◆ TASK TO CARRY OUT ◆
Among the entries below, which lines run from the line with "Where should I" through the line with "Viewport: 1151px width, 932px height."? Retype those, both ends included, exactly and without pictures.

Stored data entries
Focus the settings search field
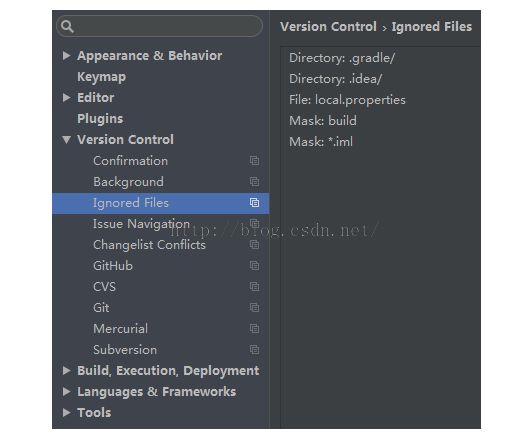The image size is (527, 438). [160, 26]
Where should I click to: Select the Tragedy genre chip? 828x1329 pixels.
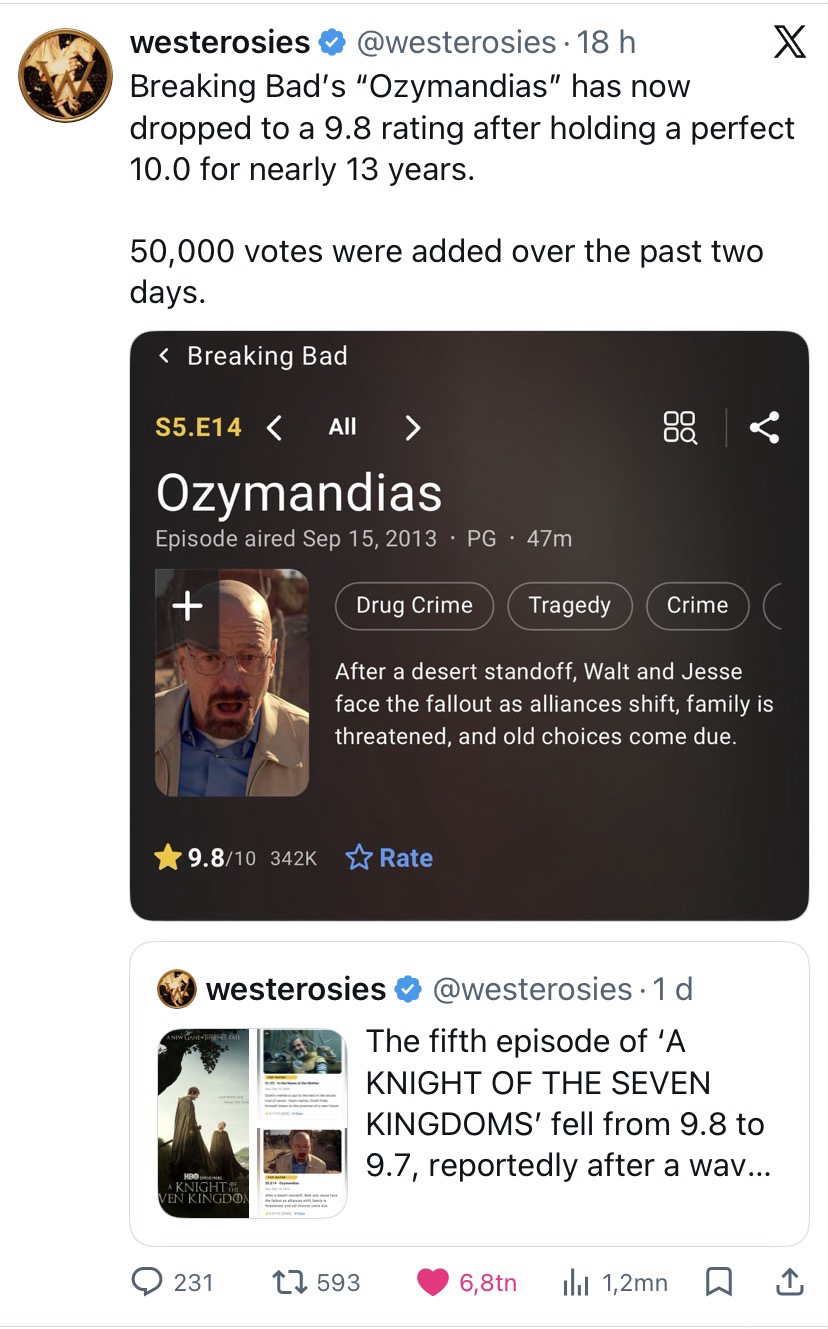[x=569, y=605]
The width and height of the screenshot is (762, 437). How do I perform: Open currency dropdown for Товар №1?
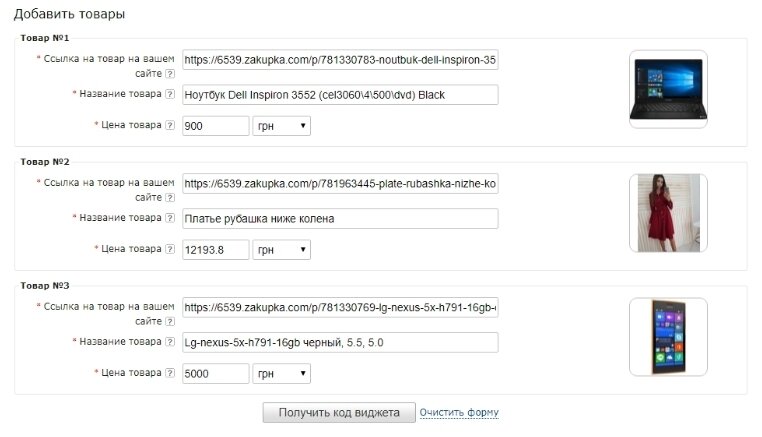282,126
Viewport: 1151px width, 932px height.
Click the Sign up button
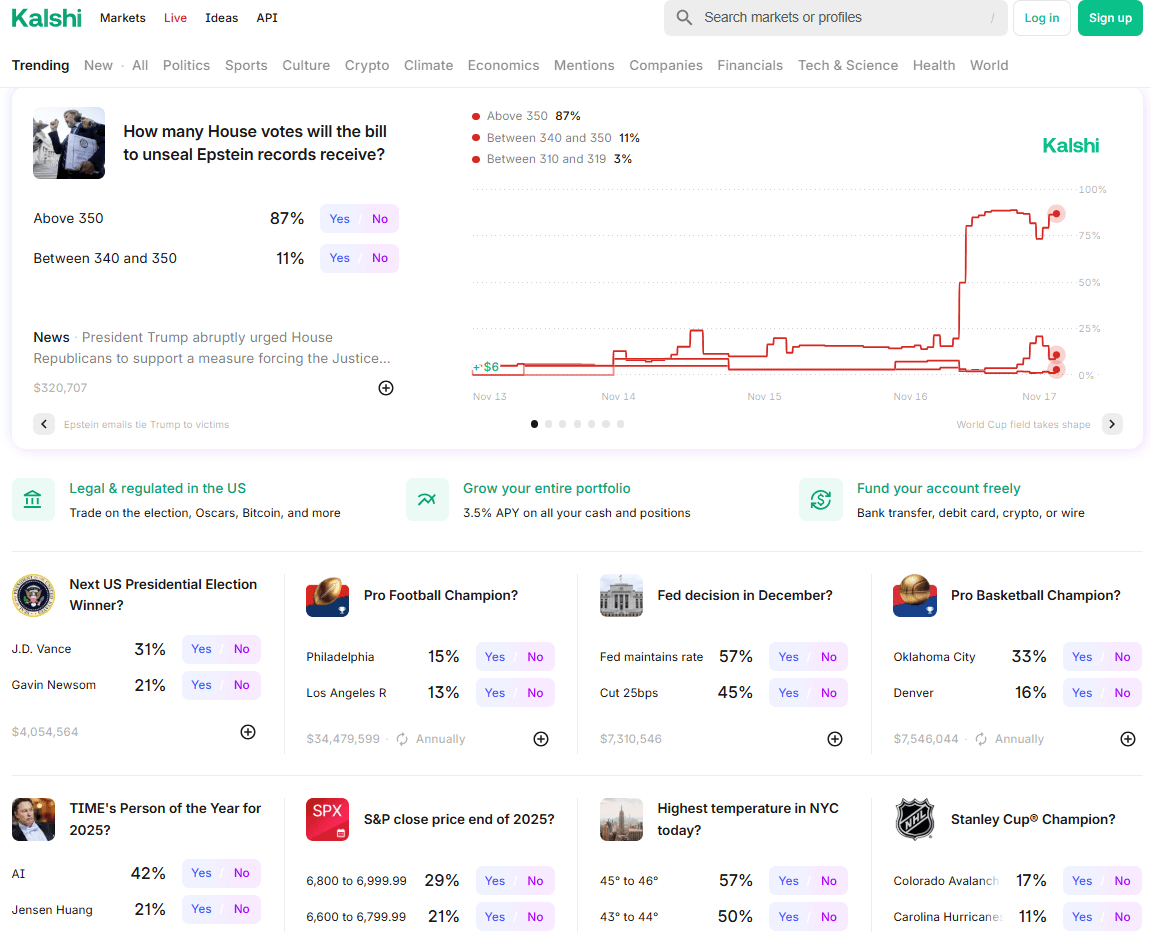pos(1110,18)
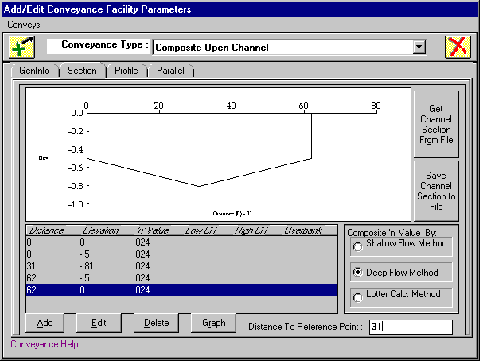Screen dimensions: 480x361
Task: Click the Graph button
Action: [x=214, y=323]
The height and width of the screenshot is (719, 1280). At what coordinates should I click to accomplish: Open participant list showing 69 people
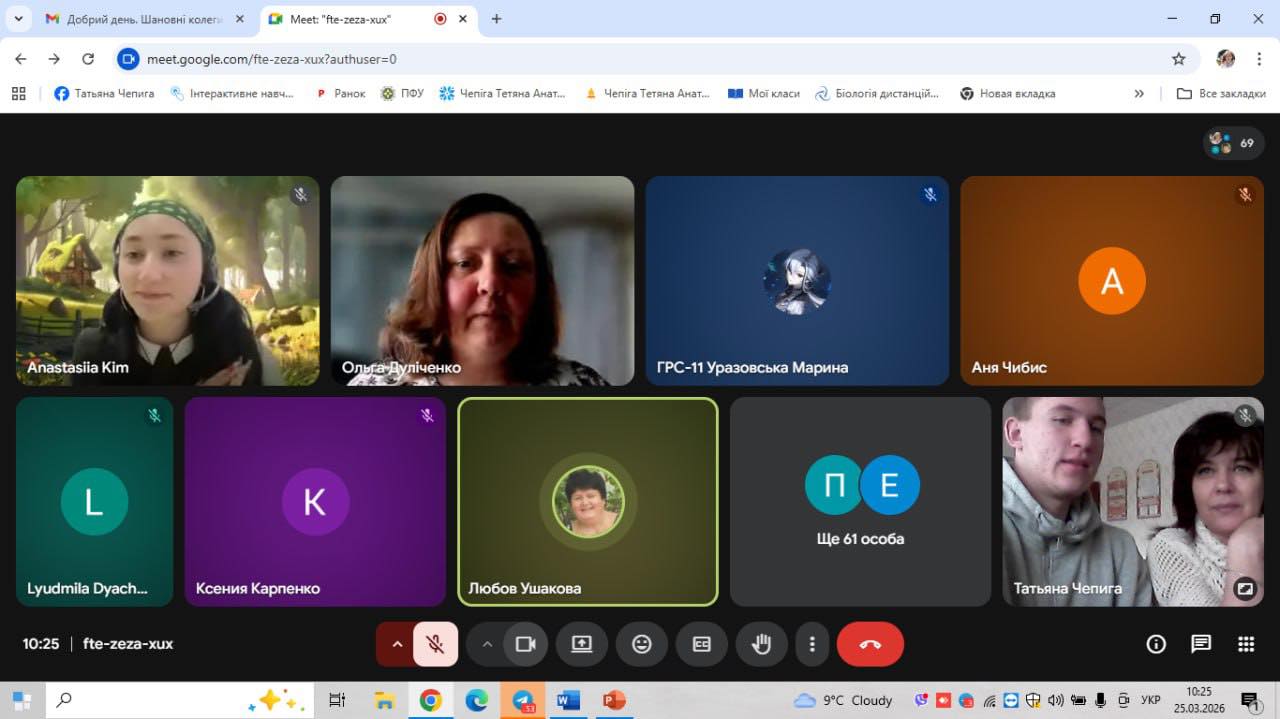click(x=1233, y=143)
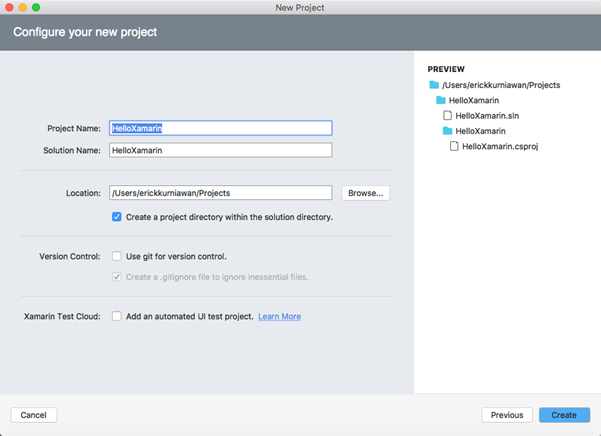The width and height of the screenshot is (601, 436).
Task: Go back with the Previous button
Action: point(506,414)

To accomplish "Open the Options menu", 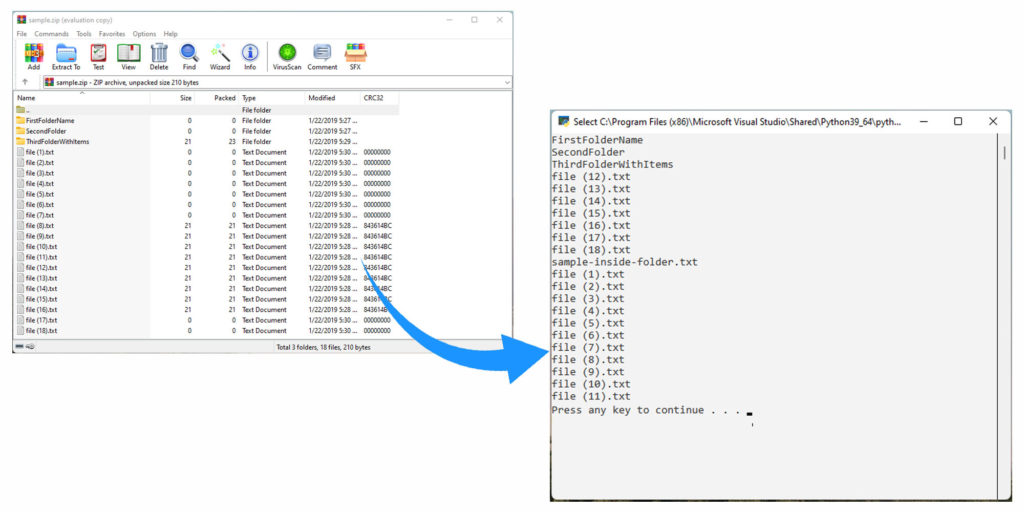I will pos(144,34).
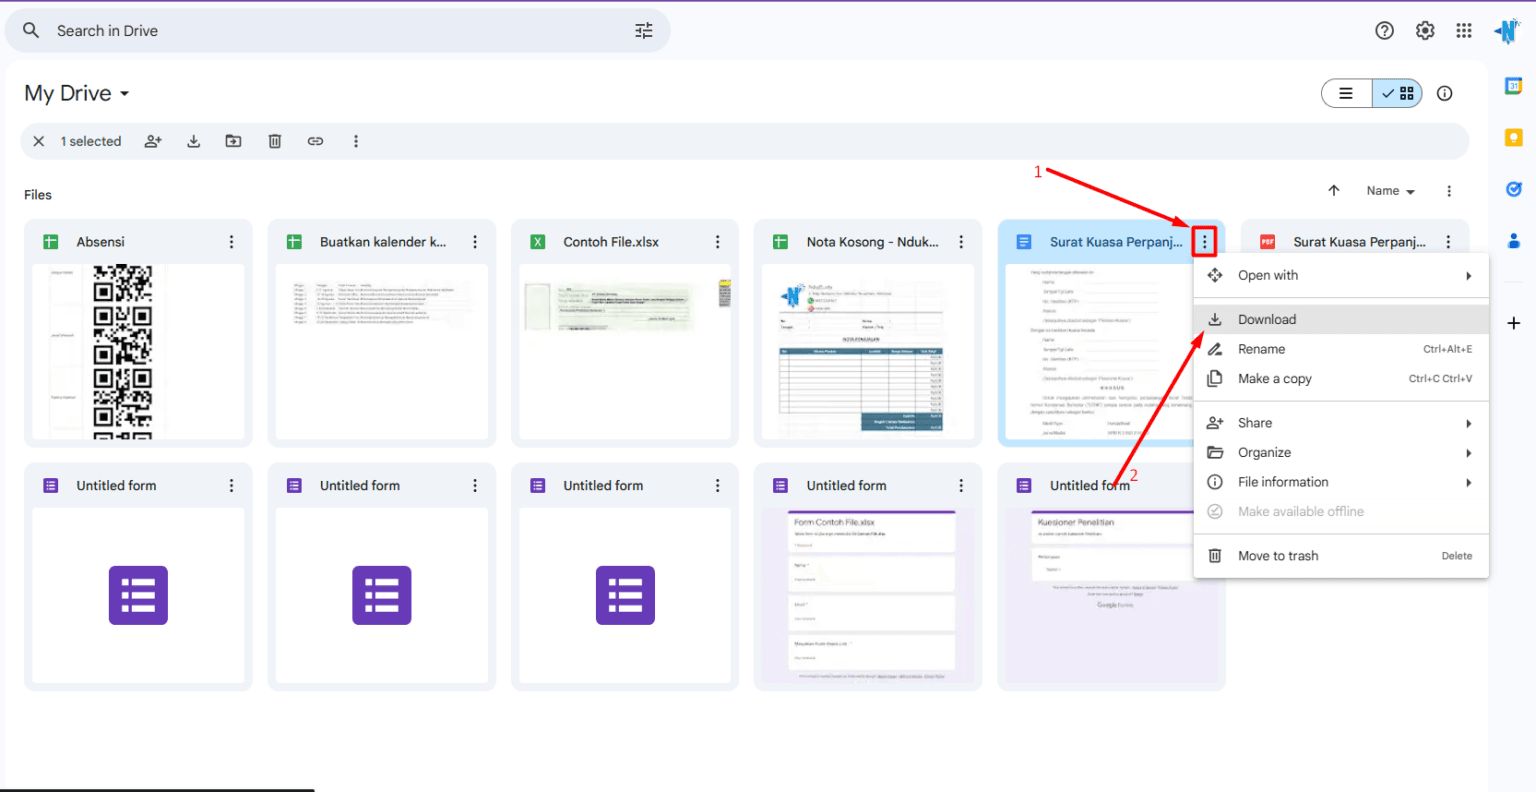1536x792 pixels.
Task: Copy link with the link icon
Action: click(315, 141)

◆ PROBLEM SOLUTION ◆
Where should I click to: Select the Tragedy genre chip? 828x1329 pixels.
[x=569, y=605]
The width and height of the screenshot is (762, 437). How do I perform: Open currency dropdown for Товар №1?
282,126
Viewport: 1151px width, 932px height.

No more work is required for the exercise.